* [Short problem]:
Which lines in the records below contain the word "Instruction"? Copy each of those lines in full.

* [Supplied data]:
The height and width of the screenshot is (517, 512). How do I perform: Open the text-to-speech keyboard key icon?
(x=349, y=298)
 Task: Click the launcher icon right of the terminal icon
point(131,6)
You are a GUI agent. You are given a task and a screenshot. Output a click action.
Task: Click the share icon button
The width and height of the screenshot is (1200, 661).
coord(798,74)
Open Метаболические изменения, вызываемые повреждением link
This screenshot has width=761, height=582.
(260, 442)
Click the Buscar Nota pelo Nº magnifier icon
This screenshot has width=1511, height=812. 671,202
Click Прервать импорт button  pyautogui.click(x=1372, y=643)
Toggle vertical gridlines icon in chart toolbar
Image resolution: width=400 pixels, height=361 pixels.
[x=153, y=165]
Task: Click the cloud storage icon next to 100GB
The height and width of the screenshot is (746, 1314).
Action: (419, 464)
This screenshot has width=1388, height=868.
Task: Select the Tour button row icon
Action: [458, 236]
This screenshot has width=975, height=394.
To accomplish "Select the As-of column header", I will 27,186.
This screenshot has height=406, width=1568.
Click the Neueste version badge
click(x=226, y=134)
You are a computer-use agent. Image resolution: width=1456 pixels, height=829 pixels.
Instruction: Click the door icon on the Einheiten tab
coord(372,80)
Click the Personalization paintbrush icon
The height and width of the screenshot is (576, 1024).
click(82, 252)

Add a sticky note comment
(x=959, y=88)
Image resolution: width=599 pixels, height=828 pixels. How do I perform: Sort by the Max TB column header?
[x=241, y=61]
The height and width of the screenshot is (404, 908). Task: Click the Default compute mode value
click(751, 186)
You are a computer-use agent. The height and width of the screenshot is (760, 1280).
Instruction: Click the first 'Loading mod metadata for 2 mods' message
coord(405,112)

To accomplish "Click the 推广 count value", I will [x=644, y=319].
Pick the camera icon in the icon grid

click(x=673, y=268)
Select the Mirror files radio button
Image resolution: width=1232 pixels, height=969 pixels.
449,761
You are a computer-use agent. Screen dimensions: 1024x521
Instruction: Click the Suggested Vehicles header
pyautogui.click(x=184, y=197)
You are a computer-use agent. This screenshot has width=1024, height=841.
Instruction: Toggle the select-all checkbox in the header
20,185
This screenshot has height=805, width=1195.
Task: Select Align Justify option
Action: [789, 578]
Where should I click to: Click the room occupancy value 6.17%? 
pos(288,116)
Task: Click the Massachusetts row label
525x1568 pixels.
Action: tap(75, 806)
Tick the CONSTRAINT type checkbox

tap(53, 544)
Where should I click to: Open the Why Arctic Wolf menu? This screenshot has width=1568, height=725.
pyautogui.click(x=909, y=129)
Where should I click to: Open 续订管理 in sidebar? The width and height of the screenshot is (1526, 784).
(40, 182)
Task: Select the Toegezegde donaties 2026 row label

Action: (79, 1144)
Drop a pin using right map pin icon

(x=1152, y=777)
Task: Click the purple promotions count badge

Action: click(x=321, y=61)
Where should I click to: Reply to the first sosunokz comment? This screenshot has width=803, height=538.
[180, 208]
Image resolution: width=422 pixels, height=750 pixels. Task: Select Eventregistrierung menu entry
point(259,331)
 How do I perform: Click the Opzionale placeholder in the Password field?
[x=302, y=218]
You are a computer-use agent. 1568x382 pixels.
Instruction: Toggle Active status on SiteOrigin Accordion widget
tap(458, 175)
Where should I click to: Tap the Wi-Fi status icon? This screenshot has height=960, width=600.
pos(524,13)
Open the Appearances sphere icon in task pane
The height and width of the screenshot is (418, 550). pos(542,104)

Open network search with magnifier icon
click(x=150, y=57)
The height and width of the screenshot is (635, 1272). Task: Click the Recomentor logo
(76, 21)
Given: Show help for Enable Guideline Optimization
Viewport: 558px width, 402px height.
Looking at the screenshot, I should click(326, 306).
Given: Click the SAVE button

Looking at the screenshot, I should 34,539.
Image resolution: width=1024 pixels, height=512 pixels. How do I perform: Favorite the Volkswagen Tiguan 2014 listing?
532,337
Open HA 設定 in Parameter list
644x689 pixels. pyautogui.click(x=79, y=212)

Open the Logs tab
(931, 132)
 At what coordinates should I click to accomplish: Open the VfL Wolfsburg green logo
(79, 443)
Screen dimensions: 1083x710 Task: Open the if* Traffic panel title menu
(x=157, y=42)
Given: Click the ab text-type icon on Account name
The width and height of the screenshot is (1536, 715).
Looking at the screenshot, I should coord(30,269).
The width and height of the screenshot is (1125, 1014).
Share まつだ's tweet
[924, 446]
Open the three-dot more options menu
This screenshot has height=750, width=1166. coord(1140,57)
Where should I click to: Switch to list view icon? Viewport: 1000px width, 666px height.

* [Solution]:
Instruction: Click the door icon on the Einheiten tab
Instruction: Click the first 'Loading mod metadata for 2 mods' message
Instruction: Click the Suggested Vehicles header
Instruction: Toggle the select-all checkbox in the header
Instruction: Toggle Active status on SiteOrigin Accordion widget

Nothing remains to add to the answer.